Saved data entries
-------

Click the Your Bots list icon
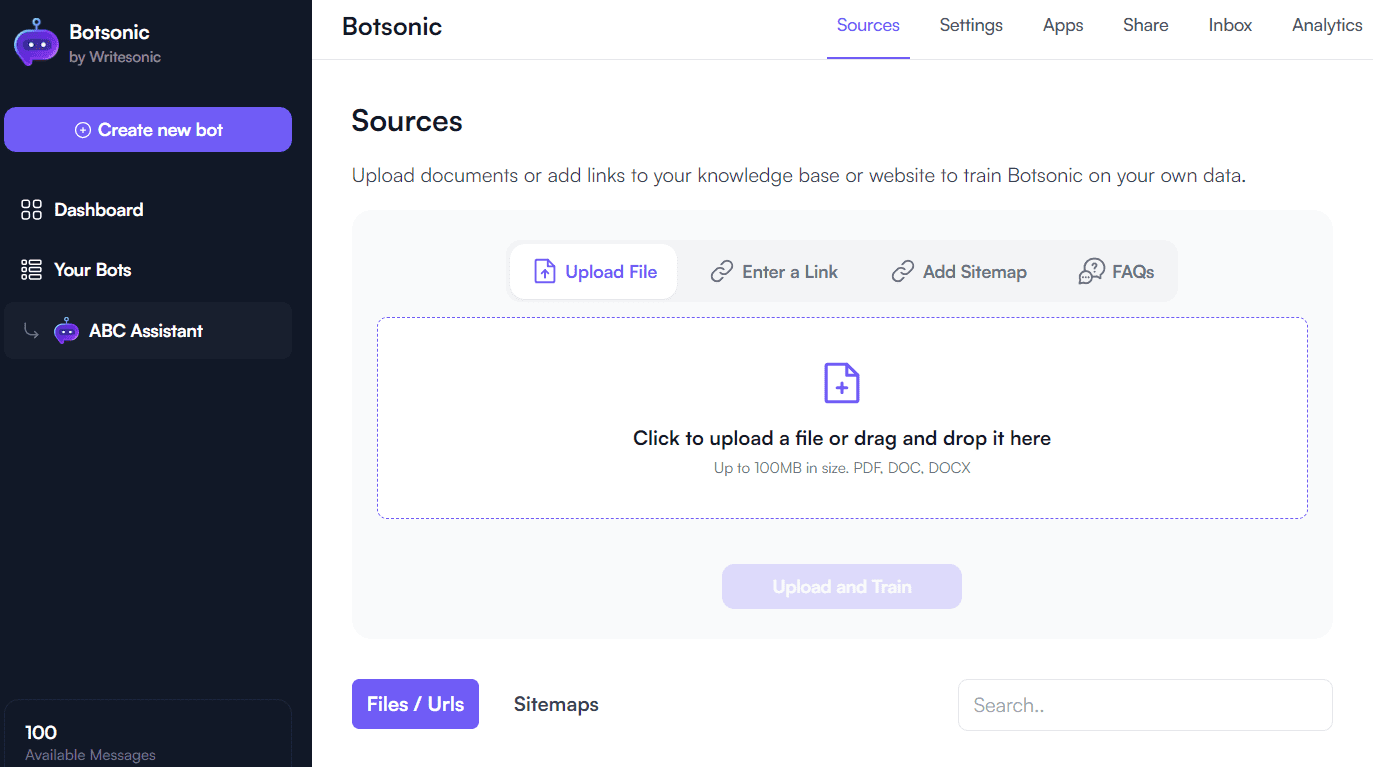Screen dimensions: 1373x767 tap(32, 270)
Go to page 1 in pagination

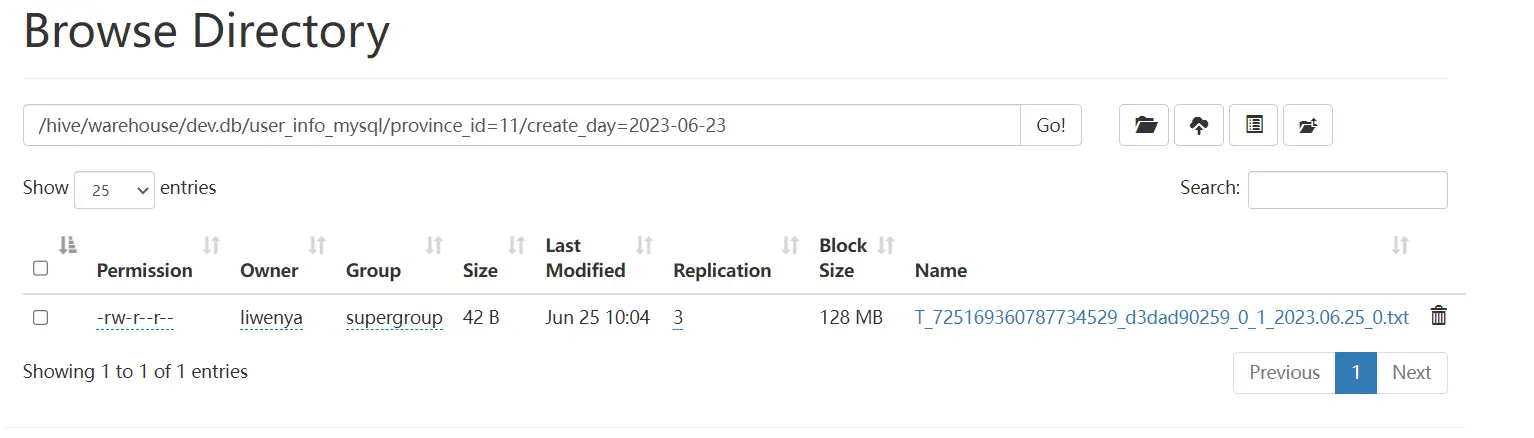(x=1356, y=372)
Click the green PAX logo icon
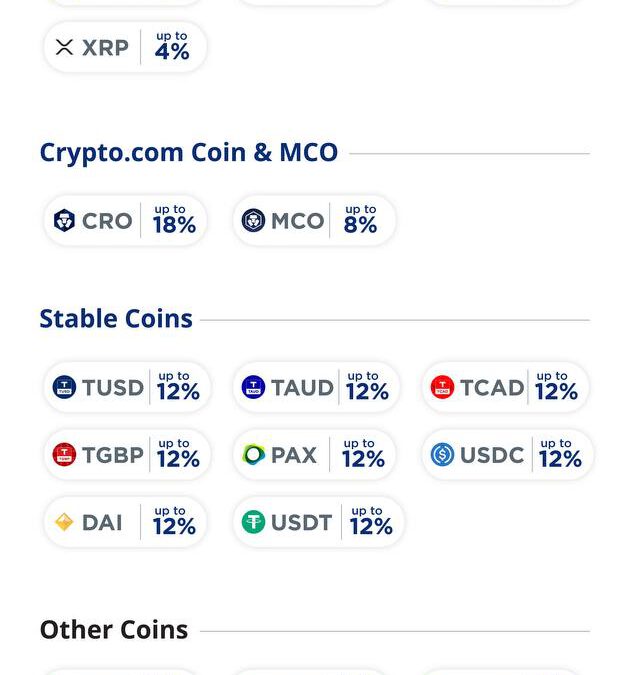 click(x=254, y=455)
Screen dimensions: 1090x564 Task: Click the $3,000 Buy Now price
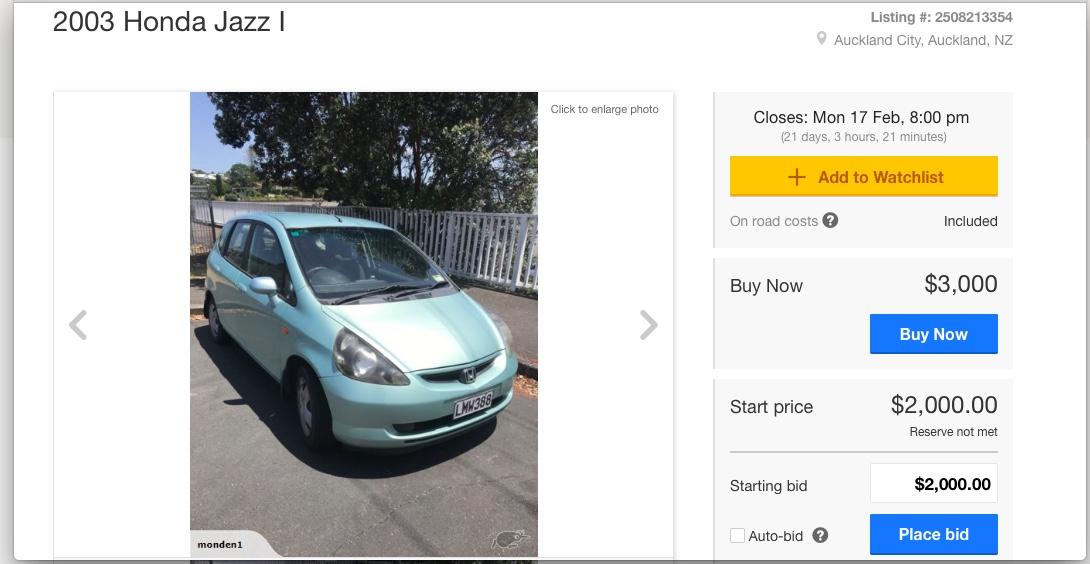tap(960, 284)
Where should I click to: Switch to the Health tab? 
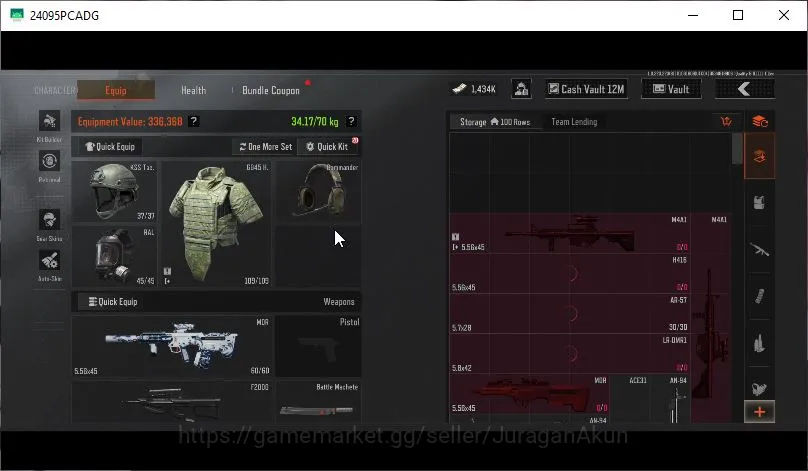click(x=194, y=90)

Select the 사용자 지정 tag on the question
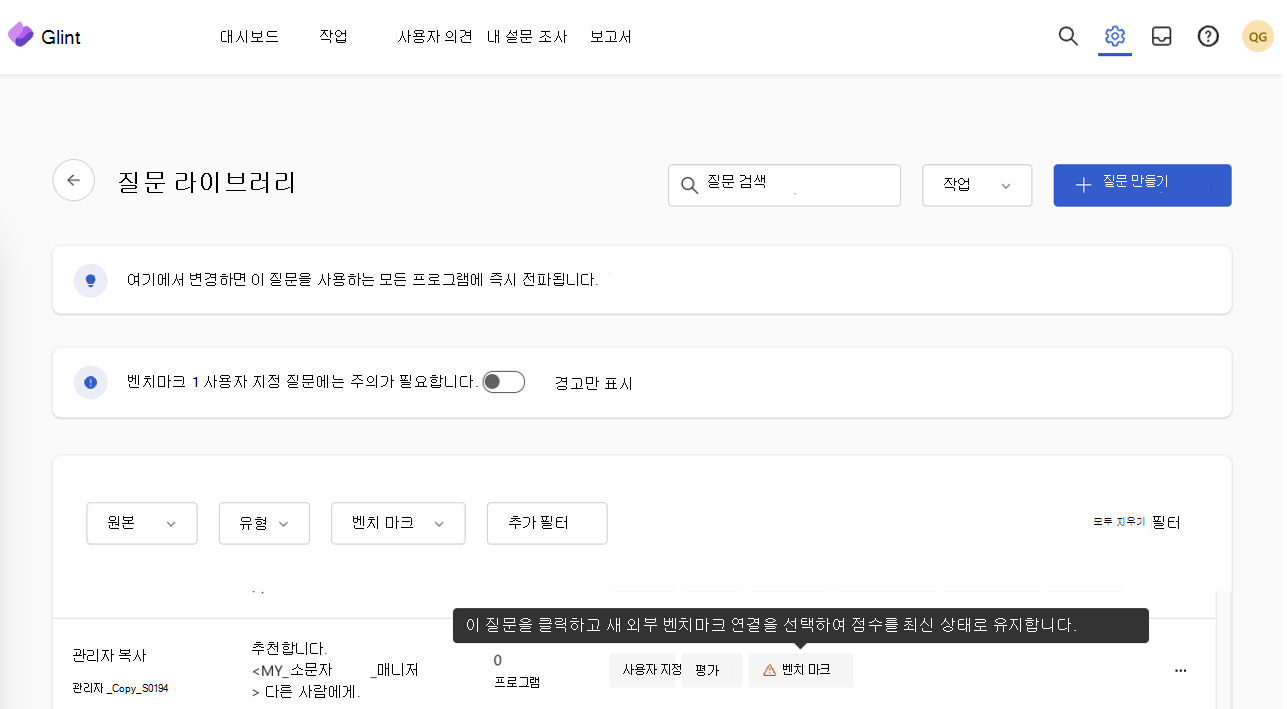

-------

Find the line with "Screen dimensions: 1090x564". Return it and each line after it through the end of the data, exactly, without pictures.

SOLVED PROBLEM>
Screen dimensions: 1090x564 Task: Click the $3,000 Buy Now price
tap(960, 284)
Where should I click to: Switch to the Health tab? 
click(x=194, y=90)

Select the 사용자 지정 tag on the question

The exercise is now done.